Scan the entries below and tally the lines that include "Kreis". Return nothing but the tally.

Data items
+ + + + + + +
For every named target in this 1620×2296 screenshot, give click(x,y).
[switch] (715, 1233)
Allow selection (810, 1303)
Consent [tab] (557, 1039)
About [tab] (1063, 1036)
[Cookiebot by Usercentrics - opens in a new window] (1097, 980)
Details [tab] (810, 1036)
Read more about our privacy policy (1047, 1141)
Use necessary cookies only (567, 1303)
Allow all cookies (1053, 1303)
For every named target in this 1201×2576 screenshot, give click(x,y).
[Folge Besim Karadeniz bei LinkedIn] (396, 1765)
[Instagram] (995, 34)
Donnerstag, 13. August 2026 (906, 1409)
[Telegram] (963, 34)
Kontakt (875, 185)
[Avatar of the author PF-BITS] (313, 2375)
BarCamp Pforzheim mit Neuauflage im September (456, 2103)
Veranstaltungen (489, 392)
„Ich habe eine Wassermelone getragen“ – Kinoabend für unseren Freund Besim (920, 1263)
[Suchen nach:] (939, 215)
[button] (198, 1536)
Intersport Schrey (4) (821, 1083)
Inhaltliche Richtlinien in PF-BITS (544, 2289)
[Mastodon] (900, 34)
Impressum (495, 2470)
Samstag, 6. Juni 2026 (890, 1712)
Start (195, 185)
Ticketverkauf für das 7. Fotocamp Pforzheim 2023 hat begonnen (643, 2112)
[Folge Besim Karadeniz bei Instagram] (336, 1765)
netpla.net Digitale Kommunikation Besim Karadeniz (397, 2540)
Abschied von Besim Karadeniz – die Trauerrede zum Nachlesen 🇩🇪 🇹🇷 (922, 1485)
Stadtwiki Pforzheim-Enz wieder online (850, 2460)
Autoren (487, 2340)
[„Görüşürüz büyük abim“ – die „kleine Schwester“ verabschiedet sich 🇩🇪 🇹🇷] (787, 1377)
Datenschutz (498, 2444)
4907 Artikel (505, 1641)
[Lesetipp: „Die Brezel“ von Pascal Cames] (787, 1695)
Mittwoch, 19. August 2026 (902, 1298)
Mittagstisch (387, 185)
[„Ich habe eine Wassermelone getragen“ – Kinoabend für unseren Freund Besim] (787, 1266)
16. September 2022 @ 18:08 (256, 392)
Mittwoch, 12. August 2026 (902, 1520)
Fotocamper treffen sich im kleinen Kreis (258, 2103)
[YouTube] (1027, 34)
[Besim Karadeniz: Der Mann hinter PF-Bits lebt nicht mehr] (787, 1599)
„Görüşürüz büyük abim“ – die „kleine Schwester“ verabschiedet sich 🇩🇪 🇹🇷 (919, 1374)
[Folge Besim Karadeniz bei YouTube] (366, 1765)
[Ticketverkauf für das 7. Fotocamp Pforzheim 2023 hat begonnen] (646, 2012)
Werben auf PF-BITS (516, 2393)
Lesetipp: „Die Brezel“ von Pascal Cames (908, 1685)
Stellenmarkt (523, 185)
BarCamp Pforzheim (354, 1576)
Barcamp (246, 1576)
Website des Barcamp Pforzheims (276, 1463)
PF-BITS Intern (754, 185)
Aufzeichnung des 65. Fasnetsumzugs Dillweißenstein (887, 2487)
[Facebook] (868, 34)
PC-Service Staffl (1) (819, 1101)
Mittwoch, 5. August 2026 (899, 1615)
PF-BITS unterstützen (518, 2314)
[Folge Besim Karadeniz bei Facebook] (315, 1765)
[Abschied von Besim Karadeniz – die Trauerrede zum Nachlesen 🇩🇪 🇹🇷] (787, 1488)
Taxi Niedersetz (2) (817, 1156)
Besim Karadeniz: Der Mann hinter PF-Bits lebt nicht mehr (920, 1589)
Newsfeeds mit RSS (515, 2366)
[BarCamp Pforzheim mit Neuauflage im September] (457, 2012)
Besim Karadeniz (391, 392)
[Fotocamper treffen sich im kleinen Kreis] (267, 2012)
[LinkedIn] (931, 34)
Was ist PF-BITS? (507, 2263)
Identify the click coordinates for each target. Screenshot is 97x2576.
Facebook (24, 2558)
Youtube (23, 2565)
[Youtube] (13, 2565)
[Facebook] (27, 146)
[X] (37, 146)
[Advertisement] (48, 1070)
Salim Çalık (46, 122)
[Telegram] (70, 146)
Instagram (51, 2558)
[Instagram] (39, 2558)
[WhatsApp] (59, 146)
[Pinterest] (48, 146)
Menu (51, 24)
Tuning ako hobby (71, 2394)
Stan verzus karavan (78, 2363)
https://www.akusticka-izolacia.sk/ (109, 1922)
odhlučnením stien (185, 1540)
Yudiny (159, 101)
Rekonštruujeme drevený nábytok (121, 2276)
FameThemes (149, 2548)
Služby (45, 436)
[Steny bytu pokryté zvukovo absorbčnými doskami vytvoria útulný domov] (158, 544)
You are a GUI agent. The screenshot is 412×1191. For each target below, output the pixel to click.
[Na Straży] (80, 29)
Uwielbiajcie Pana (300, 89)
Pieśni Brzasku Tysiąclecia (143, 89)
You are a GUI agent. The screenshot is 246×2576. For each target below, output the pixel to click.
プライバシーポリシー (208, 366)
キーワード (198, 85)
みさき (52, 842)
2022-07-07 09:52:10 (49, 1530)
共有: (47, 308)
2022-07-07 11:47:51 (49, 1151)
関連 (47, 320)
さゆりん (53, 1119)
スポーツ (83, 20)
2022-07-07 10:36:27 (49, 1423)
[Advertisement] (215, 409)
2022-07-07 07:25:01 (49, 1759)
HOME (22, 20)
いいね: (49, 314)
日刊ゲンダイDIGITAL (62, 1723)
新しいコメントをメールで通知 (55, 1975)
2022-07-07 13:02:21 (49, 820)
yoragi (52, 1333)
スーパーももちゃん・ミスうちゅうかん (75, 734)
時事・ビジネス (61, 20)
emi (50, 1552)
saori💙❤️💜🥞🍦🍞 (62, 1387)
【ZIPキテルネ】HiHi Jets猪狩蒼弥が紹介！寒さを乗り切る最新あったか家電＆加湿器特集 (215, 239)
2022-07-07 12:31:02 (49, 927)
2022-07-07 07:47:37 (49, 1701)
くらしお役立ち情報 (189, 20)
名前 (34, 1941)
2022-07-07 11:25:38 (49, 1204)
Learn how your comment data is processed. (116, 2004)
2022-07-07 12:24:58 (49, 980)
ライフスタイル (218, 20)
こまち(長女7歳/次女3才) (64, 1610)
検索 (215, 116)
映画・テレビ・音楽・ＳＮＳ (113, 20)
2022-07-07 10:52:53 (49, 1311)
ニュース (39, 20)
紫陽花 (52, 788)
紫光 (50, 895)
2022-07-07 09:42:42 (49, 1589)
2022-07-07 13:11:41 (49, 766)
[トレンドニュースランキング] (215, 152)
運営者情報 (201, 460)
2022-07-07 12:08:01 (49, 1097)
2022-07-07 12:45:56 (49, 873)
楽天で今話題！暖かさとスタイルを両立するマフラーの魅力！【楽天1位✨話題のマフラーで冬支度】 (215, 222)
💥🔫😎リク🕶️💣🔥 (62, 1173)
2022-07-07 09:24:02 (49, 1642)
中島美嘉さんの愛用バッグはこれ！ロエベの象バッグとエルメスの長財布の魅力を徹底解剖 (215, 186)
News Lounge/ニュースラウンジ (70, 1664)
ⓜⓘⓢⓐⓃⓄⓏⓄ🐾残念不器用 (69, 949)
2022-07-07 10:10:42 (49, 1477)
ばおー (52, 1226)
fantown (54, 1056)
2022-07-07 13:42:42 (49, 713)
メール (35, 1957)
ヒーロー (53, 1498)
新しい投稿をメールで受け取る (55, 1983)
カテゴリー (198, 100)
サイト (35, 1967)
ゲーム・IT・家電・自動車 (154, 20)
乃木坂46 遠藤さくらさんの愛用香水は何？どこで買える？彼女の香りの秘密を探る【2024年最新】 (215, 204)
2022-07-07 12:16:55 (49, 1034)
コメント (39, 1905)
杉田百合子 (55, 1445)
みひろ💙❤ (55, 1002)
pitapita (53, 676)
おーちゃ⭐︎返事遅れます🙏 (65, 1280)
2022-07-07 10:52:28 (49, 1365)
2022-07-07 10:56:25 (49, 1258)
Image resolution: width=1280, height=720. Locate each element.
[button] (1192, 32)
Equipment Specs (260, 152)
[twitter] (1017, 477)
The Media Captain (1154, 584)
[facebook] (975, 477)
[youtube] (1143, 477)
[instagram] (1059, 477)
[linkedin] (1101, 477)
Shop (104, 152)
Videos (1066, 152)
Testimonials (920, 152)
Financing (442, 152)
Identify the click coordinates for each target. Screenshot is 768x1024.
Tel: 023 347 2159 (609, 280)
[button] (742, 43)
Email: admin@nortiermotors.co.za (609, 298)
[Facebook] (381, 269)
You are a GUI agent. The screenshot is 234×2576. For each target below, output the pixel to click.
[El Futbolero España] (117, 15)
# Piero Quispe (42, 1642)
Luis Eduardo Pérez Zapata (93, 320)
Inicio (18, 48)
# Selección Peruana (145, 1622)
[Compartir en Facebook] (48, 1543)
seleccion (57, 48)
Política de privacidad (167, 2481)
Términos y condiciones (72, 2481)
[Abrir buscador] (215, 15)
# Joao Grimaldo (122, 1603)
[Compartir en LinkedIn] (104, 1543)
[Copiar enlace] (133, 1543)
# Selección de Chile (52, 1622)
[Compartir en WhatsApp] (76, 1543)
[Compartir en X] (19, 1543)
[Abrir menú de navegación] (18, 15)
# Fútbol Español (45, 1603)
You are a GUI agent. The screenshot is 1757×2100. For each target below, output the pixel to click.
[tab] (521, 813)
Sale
+ + + + + + +
**Answer for the task:** 2